What you will do:
[a] Check each statement against the post below about the YMCA fitness leaders book. For each, answer yes or no and quote the deciding words of the post exactly. (i) The book had ten chapters. (ii) The writer did not finish the required work within the time allowed. (iii) The writer's brother is doing a program in that field.
[b] Reproduce a passage from the post below about the YMCA fitness leaders book word for word. Start at the words "One thing I" and stop after "was pretty interesting.".

Document text:

“YMCA
Basic Theory For Fitness Leaders”. By the Y. I took this course
there, and so I had to read the book so I could do the take-home tests. First,
I took the course because it fit in a slot in my summer, and every once in a
while someone will say to me “you should be a yoga instructor” which I don’t
know about, but whatever. My sister is doing a program in that stuff, and
sounds like she’s mostly having fun with it. And I do a fair bit of helping out
with karate, so knowing more about the Y and their ideas, rules, etc., can’t
hurt. The book was kind of self-help. I left it kind of late, but did all the
stuff I had to do in the proper time frame. There were ten chapters, and I
would set a goal to do a chapter and then put the book aside because I’d met my
quota. I went on at great length about this to the boy, whose study skills are
useless, but it probably had no impact. I think I spent more time with this
book than I saw him studying all last year.
One thing I learned doing the exercises is that I’m more a
proactive/ person than a process person. I need to find a way to implement that
as a writer probably.
The anatomy and physiology section was rudimentary, but after
reading it I went to karate and thought more, while I was moving, about the
muscles involved in each thing we were doing, and where they inserted and
originated. The back especially was pretty interesting.

Data provided:
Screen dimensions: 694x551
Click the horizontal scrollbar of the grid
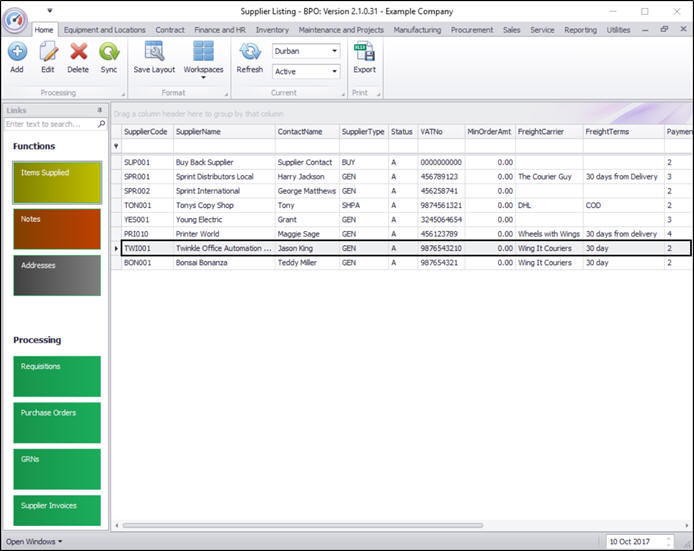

Task answers:
[a]
(i) Yes: "There were ten chapters"
(ii) No: "did all the stuff I had to do in the proper time frame"
(iii) No: "My sister is doing a program in that stuff"

[b]
One thing I learned doing the exercises is that I’m more a
proactive/ person than a process person. I need to find a way to implement that
as a writer probably.
The anatomy and physiology section was rudimentary, but after
reading it I went to karate and thought more, while I was moving, about the
muscles involved in each thing we were doing, and where they inserted and
originated. The back especially was pretty interesting.